In support of educators training the next generation of software developers on secure coding practices, the SWAMP’s continuous assurance platform has added Synopsys Static Analysis (Coverity), a widely used static analysis tool produced by Synopsys, that scans C and C++, the programming languages used by more than one in five programmers worldwide. Synopsys Static Analysis (Coverity), which was recently named a Leader in The Forrester Wave: Static Application Security Testing, marks the fourth industry tool incorporated into the SWAMP’s open and accessible assurance facility. As a result of this partnership, educators can integrate Coverity into their curricula through the SWAMP at no cost.
“Synopsys Static Analysis (Coverity) is a widely respected tool in the software assurance community and is a valuable addition to the SWAMP,” says Barton Miller, University of Wisconsin-Madison professor of computer science and chief scientist of the SWAMP.
“We see a critical need to increase the workforce trained in the best practices of software security,” adds Miller. “Our partnership with Synopsys significantly furthers our efforts to reach educators and provide more trained practitioners.”
“Joining forces with Synopsys in including award-winning software assurance capabilities in our marketplace is an important step in the implementation of our vision,” says Miron Livny, SWAMP director and chief technology officer for the Morgridge Institute for Research. “Our goal at SWAMP is to establish an assurance ecosystem by incorporating a rich suite of tools, and in adding Synopsys Static Analysis (Coverity), we make a significant step in achieving this goal in support of education and cybersecurity workforce development.”
The SWAMP has a unique focus on workforce development and is partnering with universities to integrate software assurance into the curriculum. Miller says the Synopsys Static Analysis (Coverity) launch will be especially valuable to the academic community since the C and C++ languages are commonly used in educational settings. Students who are learning to code and refine their programming skills will have an additional tool to evaluate their software for errors, expanding their resources for developing dependable and secure code.
Few aspects of everyday life are not touched by software, from commerce to energy to healthcare sectors. Weaknesses in software code are the most common targets of security breaches. The SWAMP’s goal is to help eliminate those weaknesses before they are deployed and become exploited vulnerabilities by integrating effective software assessment techniques into the developer’s work cycle.
Its most important benefit to developers and educators has been providing an integrated, one-stop environment for programmers to analyze their code across a wide range of commercial and open-source tools — and providing the combined feedback in a single results viewer.

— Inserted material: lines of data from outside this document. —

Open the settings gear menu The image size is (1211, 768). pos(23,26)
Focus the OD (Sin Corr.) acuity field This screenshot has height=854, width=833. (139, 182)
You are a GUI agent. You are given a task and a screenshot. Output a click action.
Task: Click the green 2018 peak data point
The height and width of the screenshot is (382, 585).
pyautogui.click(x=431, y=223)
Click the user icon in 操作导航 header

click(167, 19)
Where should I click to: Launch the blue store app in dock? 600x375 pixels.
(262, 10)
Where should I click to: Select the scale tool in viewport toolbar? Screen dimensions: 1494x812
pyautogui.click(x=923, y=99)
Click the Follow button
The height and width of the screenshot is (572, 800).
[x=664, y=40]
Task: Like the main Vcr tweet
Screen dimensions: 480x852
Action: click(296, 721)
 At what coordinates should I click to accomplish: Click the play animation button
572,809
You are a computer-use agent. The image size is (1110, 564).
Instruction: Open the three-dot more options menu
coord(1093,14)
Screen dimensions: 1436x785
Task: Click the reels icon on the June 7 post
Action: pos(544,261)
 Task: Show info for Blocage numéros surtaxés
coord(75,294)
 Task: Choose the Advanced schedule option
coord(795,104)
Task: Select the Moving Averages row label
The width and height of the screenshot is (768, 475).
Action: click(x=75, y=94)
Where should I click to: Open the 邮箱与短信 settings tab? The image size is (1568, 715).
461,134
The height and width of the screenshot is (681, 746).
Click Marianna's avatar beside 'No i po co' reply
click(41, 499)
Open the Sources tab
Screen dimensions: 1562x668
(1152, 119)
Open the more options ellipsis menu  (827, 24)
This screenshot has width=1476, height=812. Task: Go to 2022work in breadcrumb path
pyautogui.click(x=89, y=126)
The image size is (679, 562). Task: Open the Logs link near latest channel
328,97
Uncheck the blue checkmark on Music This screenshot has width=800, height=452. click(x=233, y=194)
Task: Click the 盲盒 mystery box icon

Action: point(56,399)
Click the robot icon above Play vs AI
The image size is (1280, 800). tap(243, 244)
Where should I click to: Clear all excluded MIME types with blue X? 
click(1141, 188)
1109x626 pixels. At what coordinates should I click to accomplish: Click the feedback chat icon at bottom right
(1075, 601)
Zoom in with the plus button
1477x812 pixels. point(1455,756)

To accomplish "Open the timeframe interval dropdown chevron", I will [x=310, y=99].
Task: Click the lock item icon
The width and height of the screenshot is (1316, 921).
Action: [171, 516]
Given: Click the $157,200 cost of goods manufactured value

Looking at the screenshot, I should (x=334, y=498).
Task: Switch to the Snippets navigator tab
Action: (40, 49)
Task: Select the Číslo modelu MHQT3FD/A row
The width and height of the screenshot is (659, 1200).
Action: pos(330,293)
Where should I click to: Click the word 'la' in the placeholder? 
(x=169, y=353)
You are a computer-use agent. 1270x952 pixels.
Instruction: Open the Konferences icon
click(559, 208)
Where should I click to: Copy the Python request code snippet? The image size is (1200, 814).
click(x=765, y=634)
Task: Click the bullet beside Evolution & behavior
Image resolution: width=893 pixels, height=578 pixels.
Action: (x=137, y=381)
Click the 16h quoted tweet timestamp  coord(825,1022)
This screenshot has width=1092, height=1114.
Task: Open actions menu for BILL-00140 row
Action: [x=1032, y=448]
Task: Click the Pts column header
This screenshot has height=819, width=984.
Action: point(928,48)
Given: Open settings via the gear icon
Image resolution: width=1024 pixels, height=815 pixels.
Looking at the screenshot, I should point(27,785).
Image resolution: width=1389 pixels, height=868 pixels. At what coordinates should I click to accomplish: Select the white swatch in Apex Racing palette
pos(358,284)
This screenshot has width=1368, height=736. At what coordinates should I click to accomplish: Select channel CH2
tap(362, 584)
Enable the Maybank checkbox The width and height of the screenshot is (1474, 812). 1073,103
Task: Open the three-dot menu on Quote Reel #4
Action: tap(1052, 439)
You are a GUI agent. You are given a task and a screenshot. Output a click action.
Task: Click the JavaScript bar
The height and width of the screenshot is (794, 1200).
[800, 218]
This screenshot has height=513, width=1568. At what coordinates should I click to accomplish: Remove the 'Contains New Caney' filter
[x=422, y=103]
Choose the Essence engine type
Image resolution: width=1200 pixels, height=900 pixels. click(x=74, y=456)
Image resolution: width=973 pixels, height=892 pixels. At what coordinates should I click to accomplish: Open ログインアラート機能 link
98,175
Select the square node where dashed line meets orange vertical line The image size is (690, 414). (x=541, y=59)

For more information about capabilities offered by the SWAMP, visit www.mir-swamp.org.
ABOUT THE SWAMP
The Software Assurance Marketplace is a joint effort of four research institutions – The Morgridge Institute for Research, Indiana University, the University of Illinois at Urbana-Champaign, and the University of Wisconsin-Madison – to advance the capabilities and to increase the adoption of software assurance technologies through open continuous assurance technologies and a shared facility. The SWAMP project is funded by the Department of Homeland Security Science & Technology Directorate. Services include access to high throughput computing capacity, 30 software assurance tools, and a library of more than 280 open-source code samples with known vulnerabilities to help developers improve the quality of their static and dynamic testing tools.